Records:
........

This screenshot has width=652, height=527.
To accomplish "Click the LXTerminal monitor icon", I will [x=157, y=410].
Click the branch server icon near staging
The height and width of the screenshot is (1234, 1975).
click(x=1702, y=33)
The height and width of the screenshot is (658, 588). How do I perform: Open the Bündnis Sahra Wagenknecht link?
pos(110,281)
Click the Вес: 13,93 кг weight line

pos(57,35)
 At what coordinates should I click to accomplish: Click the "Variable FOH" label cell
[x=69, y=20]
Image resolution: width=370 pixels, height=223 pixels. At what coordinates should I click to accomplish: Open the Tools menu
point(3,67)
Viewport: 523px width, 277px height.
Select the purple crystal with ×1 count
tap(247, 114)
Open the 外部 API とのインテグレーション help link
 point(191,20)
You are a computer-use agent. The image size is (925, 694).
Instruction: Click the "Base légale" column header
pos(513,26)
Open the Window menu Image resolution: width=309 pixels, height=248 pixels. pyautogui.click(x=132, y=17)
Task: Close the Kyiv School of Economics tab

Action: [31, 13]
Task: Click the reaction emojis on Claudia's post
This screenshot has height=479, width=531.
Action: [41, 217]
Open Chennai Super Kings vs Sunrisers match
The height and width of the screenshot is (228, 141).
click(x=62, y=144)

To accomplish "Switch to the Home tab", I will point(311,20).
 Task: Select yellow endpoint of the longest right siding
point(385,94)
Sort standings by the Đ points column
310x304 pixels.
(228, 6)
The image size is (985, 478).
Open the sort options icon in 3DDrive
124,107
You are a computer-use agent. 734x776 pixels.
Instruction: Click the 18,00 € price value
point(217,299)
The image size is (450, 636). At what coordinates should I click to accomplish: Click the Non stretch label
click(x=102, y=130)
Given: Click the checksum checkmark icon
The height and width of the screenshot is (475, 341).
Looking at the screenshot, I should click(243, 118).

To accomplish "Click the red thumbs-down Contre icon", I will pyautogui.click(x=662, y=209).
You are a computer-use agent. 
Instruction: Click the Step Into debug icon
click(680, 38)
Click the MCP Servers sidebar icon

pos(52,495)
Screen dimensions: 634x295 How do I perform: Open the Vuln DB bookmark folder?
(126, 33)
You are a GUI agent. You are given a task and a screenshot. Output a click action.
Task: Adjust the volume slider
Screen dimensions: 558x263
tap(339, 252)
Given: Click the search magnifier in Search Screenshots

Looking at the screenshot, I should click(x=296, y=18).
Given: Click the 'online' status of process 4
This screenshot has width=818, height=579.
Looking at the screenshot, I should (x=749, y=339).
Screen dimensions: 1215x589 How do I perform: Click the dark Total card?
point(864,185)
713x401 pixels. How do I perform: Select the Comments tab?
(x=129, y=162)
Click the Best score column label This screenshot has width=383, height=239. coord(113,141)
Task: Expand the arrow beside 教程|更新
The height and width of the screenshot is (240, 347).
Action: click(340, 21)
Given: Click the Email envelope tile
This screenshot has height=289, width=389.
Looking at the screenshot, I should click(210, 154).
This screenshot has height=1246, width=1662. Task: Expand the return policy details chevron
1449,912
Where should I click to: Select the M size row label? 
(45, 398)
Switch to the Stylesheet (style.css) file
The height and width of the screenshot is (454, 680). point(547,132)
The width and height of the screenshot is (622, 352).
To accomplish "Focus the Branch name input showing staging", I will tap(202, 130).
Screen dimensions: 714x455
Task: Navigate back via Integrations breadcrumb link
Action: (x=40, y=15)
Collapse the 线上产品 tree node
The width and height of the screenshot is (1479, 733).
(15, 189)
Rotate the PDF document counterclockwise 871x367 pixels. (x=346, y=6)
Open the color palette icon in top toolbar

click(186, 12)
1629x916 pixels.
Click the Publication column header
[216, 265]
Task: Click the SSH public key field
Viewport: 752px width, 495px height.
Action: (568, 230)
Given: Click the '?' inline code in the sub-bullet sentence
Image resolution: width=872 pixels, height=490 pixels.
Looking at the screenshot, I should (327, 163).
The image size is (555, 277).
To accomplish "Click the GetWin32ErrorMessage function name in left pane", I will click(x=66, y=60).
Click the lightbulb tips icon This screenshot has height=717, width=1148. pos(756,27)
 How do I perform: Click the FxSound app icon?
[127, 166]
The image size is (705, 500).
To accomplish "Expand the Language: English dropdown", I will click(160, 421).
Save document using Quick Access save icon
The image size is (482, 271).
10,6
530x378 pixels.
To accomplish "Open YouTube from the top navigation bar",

........

◆ SHORT PROBLEM: From the entries above, copy out each line that contains the word "link".

◆ PROBLEM SOLUTION:
The height and width of the screenshot is (658, 588). How do I perform: Open the Bündnis Sahra Wagenknecht link?
Open the 外部 API とのインテグレーション help link
Task: Navigate back via Integrations breadcrumb link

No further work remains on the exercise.